# [Task]
Skip every picture and copy only the lines from the one containing "Select the 私人助理 category tab" to the final line of the records below.
── The records
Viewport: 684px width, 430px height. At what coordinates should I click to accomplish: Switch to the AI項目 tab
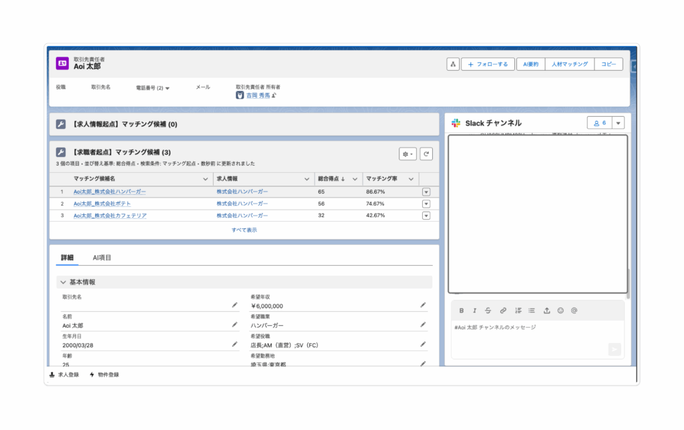102,258
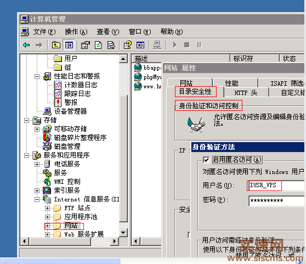This screenshot has width=306, height=264.
Task: Collapse the 性能日志和警报 tree node
Action: 37,76
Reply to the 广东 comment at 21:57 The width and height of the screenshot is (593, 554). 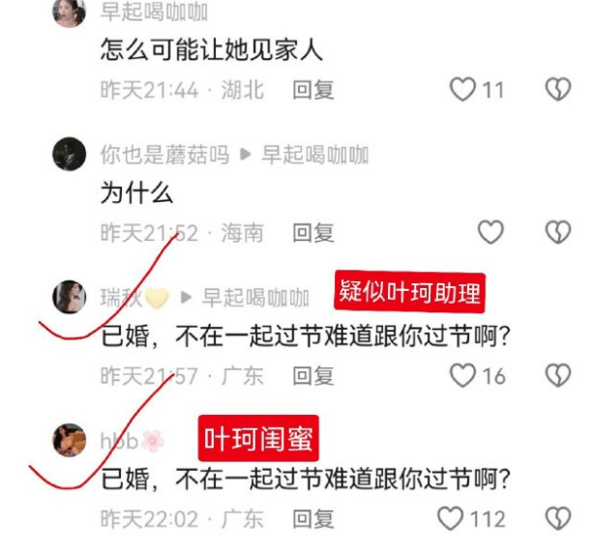tap(313, 376)
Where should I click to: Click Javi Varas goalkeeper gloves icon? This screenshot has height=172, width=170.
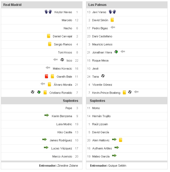[x=112, y=12]
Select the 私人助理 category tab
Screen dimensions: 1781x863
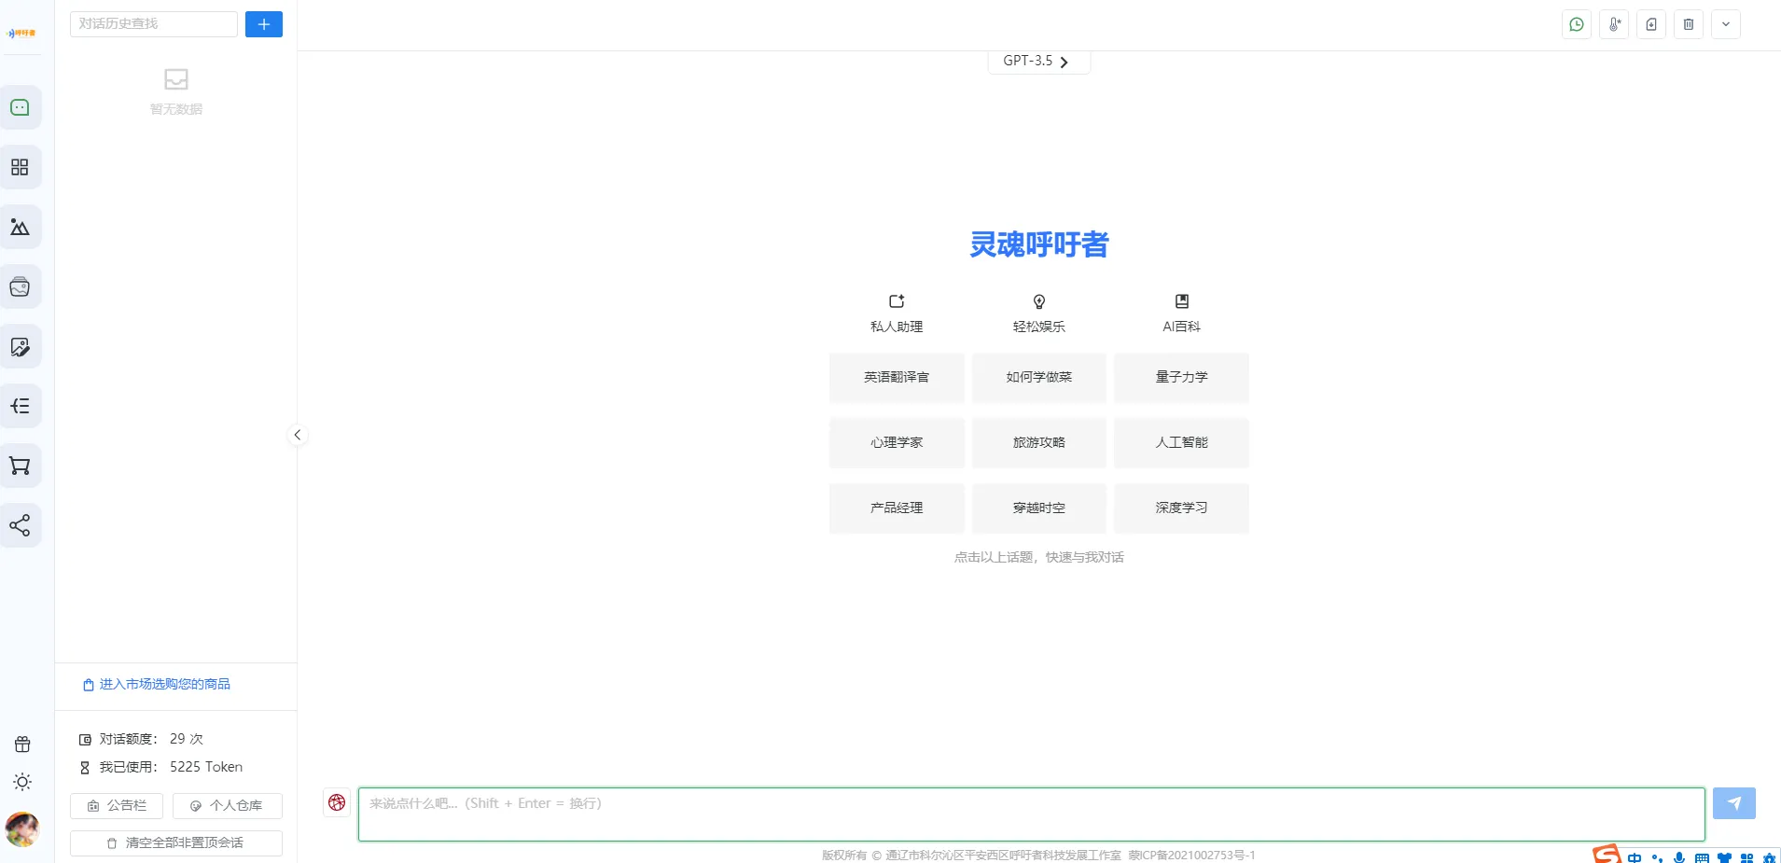coord(896,313)
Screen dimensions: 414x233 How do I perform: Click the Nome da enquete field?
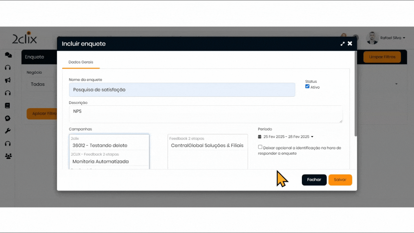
────
# [Exercise solution]
Select the 私人助理 category tab
Screen dimensions: 1781x863
coord(896,313)
Screen dimensions: 414x233 How do I perform: Click the Nome da enquete field?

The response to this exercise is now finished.